Who Should Win: Colin Farrell. What’s great about Farrell’s performance in Martin McDonagh’s tale of ended friendships and violent fallouts is… well, where do we start? The Irish actor gives you a genuinely sympathetic, not-too-bright hero without stooping to clichés or sentimentality. He strips away all of his usual tics and tricks — those signature “Farrellisms” — in the name of showing you the gradual disillusionment of a nice, simple man in a cold, cruel world. He’s a generous scene partner whether paired with his old In Bruges sparring partner Brendan Gleeson, his long-suffering screen sister Kerry Condon or the movie’s secret MVP, Jenny the Donkey. You’re reminded that he’s not just an inhumanly handsome movie star with his share of leading-man roles and late-night tabloid anecdotes, but that he’s a feckin’ brilliant actor, full stop.
Who We’d Personally Like to See Win: Bill Nighy. His work as a dying civil servant in Living, a remake of Akira Kurosawa’s drama Ikuru, is a career-best turn and attention must be paid.
Best Picture
All Quiet on the Western Front
Avatar: The Way of Water
The Banshees of Inisherin
Elvis
Everything Everywhere All at Once
The Fabelmans
Tár
Top Gun: Maverick
Triangle of Sadness
Women Talking
Anyone who’s complained about the Best Picture category still being mostly the same old prestigious, musty “Oscarbait™” films of yesteryear may have felt vindicated when the 10 nominees for this category were announced this past January.

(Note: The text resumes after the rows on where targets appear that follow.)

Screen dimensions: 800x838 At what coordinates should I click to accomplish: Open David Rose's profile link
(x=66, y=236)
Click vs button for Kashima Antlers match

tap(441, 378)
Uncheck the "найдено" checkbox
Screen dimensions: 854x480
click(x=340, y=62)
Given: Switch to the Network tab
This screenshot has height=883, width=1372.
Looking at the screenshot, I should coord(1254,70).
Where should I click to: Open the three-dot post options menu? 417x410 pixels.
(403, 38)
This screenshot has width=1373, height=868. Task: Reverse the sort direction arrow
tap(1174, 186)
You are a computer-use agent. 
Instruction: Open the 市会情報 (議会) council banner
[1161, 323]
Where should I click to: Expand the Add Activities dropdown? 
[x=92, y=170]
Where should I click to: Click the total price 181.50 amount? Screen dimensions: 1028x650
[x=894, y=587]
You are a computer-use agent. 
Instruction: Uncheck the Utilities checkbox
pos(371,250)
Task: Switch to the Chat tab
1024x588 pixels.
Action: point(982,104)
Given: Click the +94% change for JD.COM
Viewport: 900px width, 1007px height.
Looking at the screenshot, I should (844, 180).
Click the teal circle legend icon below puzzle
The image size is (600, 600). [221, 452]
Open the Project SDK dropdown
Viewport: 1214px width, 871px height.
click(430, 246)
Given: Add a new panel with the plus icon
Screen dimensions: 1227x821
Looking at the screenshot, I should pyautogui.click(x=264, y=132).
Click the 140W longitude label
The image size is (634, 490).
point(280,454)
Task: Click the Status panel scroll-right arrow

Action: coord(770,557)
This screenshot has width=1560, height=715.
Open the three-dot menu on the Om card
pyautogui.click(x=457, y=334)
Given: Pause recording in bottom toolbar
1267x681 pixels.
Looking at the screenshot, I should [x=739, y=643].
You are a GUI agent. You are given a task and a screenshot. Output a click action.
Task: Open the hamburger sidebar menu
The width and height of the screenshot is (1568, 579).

Yes, we knew Tár and Banshees would be here; ditto Spielberg’s Fabelmans. But Sarah Polley’s sensitive indie Women Talking and the vomit-heavy, international class-warfare satire Triangle of Sadness were welcome additions, while Elvis and the new Top Gun and Avatar movies kept the multiplex crowd in the conversation. As for the inclusion of the German version of All Quiet on the Western Front getting into the mix, we’re admittedly still a little stumped there. That film’s sweep at the BAFTAs left everybody thinking there was a chance this anti-war epic could upset this category, but it’s pretty clear that a certain movie with universal — make that multiversal — appeal has the odds in its favor.
Who Will Win: Everything Everywhere All at Once. Not even A24, who are no strangers to the Oscars stage (see: Moonlight), knew what they had with the Daniels’ family drama-meets-fever-dream comedy, or that its very particular flavor combo of pathos, goofiness, action, and message about acceptance would somehow make it a hit and an Oscar favorite. Its run of award wins over the past few months has been heartening in terms of seeing original filmmaking, courtesy of truly gifted filmmakers, be recognized for the achievement that it is. Honestly, this is a film that channels the imaginative, anything-goes vibe of those celebrated late-’90s American movies, and a reminder that you can make a movie in which absurdity and profundity do not cancel each other out, but complement each other.
Who Should Win: Everything Everywhere All at Once.
Who We’d Personally Like to See Win: It would be great to see Tár or Banshees take the grand prize, to be sure; both films are textbook examples of moviemaking that doesn’t hand-hold, that challenges viewers, and gives its actors some once-in-a-lifetime showcases. But we’re rooting for Everything just like everyone else.